Unnamed: 0,Feature_1,Feature_2,Feature_3,Feature_4,Label
0,0.205333,0.48304,0.268534,0.287462,0.0
1,0.656756,0.968537,0.603637,0.076979,0.0
2,0.075584,0.951423,0.297291,0.092067,1.0
3,0.599045,0.623649,0.648505,0.267402,0.0
4,0.015111,0.965015,0.250893,0.676026,0.0


In [77]:
X3 = dataset3.iloc[:, :-1].values
Y3 = dataset3.iloc[:, -1].values.reshape(-1,1)
X3_train, X3_test, Y3_train, Y3_test = train_test_split(X3, Y3, test_size=.2, random_state=41)

In [78]:
classifier3 = MyDecisionTree(min_samples_split=3, max_depth=3)   
classifier3.fit(X3_train,Y3_train)
classifier3.print_tree()
Y3_pred = classifier3.predict(X3_test)
print("Accuracy Score", accuracy_score(Y3_test, Y3_pred))

Decision Node: X_3 <= 0.8829938248297731 (Info Gain: 0.030411184210526354)
  left:
Decision Node: X_1 <= 0.8956747776187787 (Info Gain: 0.029068922766983696)
    left:
Decision Node: X_1 <= 0.5568784431720959 (Info Gain: 0.03305447867782074)
      left:
Decision Node: X_1 <= 0.42485084286808694 (Info Gain: 0.1428571428571429)
        left:
Leaf Node: 1.0
        right:
Leaf Node: 0.0
      right:
Decision Node: X_2 <= 0.5484191629935626 (Info Gain: 0.05391540682860546)
        left:
Leaf Node: 1.0
        right:
Leaf Node: 1.0
    right:
Decision Node: X_3 <= 0.8398016066644267 (Info Gain: 0.23507805325987144)
      left:
Decision Node: X_1 <= 0.9685373316998922 (Info Gain: 0.04938271604938271)
        left:
Leaf Node: 0.0
        right:
Leaf Node: 0.0
      right:
Leaf Node: 1.0
  right:
Leaf Node: 0.0
Accuracy Score 0.6


As you can see, we are getting **7 if-then Clauses** and others are pure nodes.

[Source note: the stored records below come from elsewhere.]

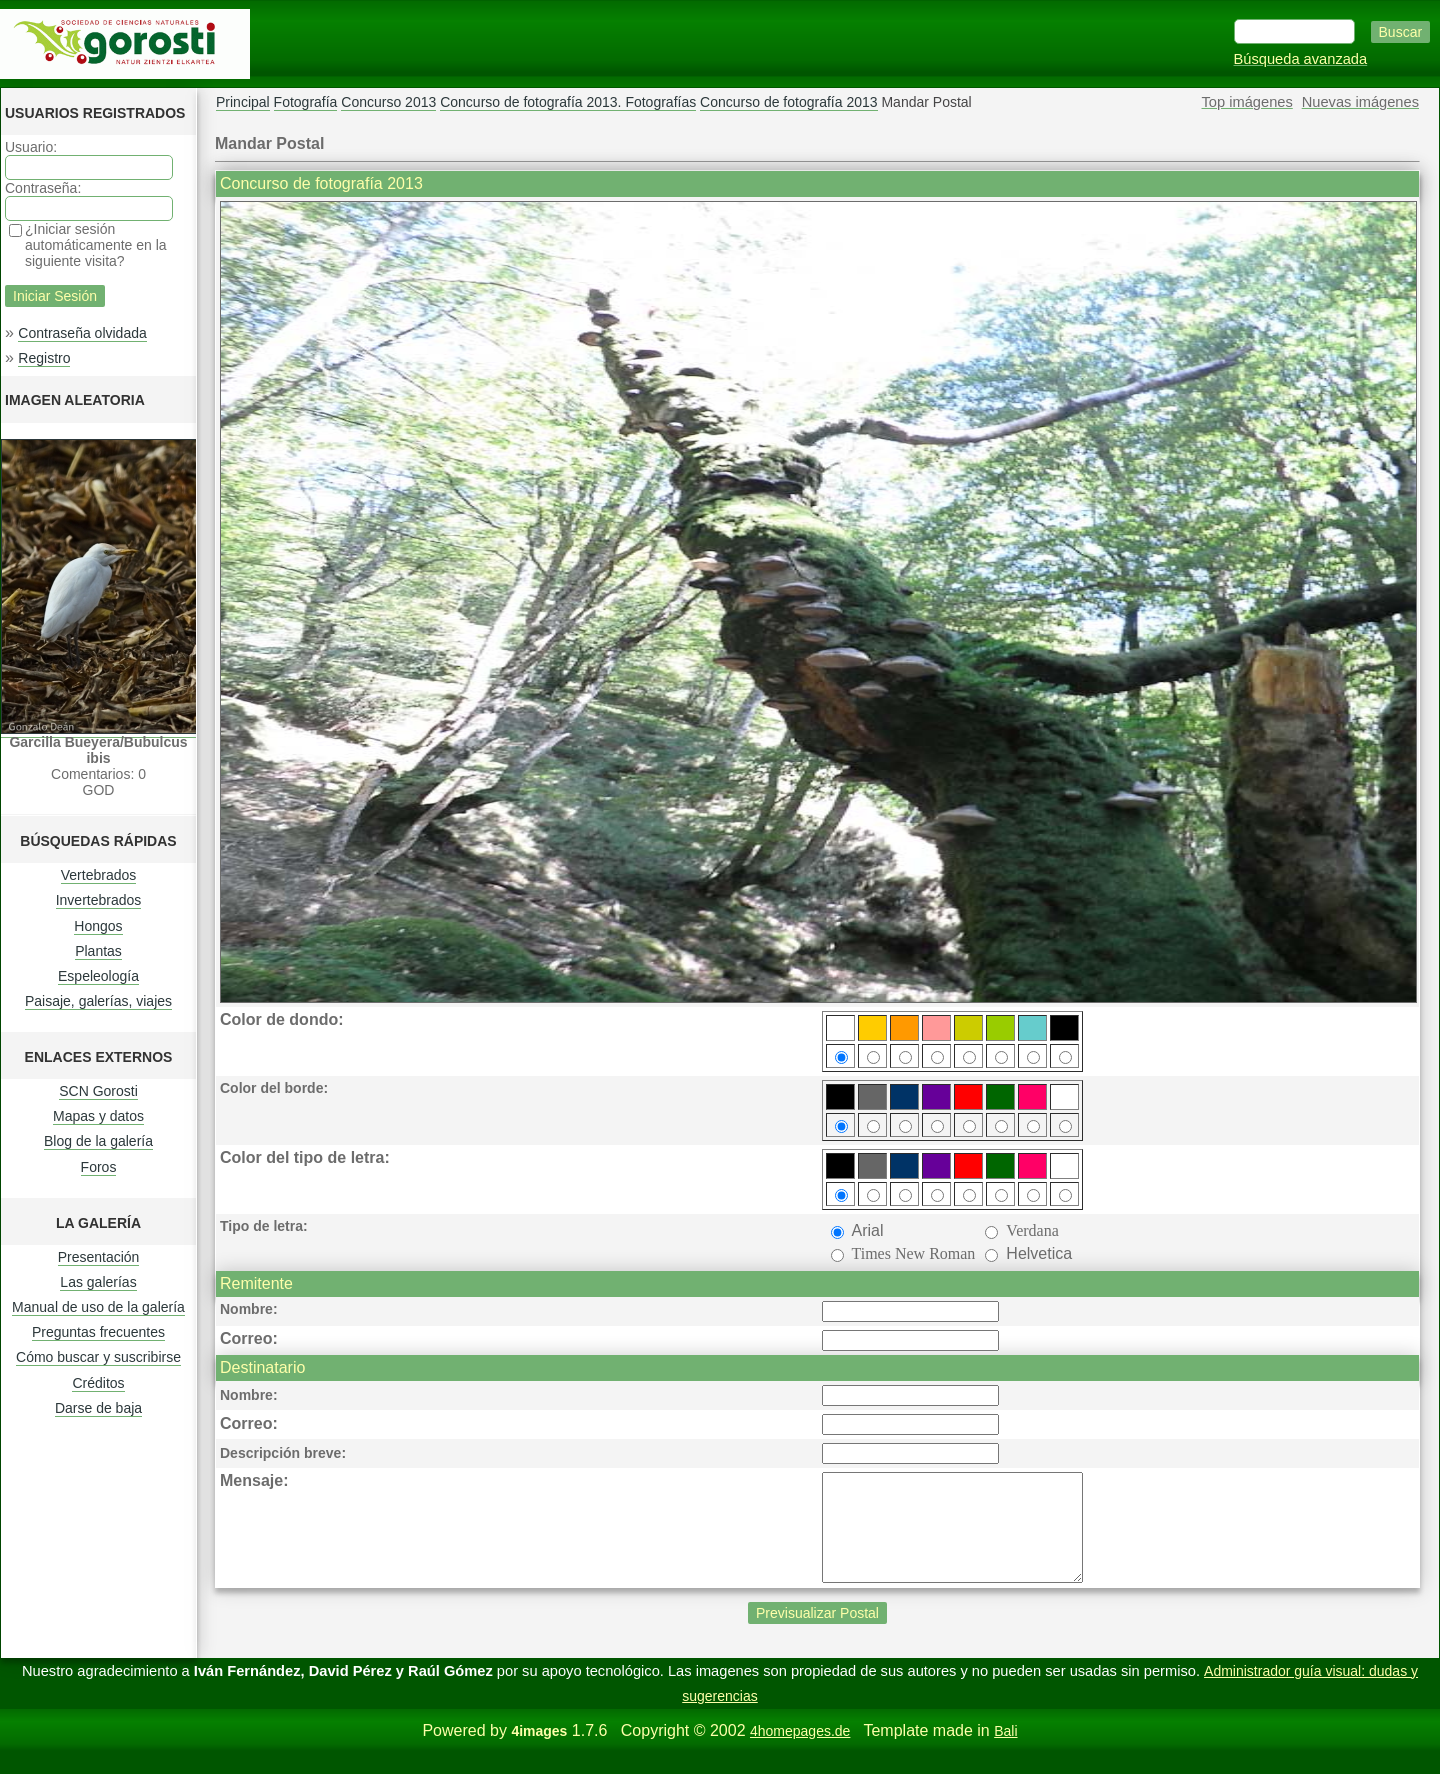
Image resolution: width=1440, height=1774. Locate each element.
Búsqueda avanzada (1301, 59)
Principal (243, 102)
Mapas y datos (98, 1116)
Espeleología (98, 976)
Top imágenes (1247, 102)
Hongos (98, 926)
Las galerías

#### Reducing the number of if-then clauses by Adjusting max_depth and min_samples_split
 

In [79]:
classifier3 = MyDecisionTree(min_samples_split=1, max_depth=1)   
classifier3.fit(X3_train,Y3_train)
classifier3.print_tree()
Y3_pred = classifier3.predict(X3_test) 
print("Accuracy Score: ", accuracy_score(Y3_test, Y3_pred))

Decision Node: X_3 <= 0.8829938248297731 (Info Gain: 0.030411184210526354)
  left:
Decision Node: X_1 <= 0.8956747776187787 (Info Gain: 0.029068922766983696)
    left:
Leaf Node: 1.0
    right:
Leaf Node: 0.0
  right:
Leaf Node: 0.0
Accuracy Score:  0.55


As you can see, the tree becomes shallower when we adjust the `max_depth` = 1, and the `min_samples` = 1 and the number of **if-then clauses = 2**. However, the accuracy of the prediction slightly reduces, but now the algorithm is more generalized.